We propose the first Large Reconstruction
Model (LRM) that predicts the 3D model
of an object from a single input image within just 5 seconds.
In contrast to many previous methods that are trained on small-scale datasets
such as ShapeNet in a category-specific fashion, LRM adopts a highly scalable
transformer-based architecture with 500 million learnable parameters to directly
predict a neural radiance field (NeRF) from the input image. We train our model
in an end-to-end manner on massive multi-view data containing around 1 million
objects, including both synthetic renderings from Objaverse and real captures
from MVImgNet. This combination of a high-capacity model and large-scale training
data empowers our model to be highly generalizable and produce high-quality 3D
reconstructions from various testing inputs including real-world in-the-wild
captures and images from generative models.
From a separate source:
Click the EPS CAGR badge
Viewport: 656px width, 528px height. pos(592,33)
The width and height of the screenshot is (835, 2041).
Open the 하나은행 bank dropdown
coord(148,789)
Figure 1. The overall architecture of LRM, a fully-differentiable transformer-based encoedr-decoder framework for single-image to NeRF reconstruction. LRM applies a pre-trained vision model (DINO) to encode the input image, where the image features are projected to a 3D triplane representation by a large transformer decoder via cross-attention, followed by a multi-layer perceptron to predict the point color and density for volumetric rendering. The entire network is trained end-to-end on around a million of 3D data by simply minimizing the difference between the rendered images and ground truth images at novel views.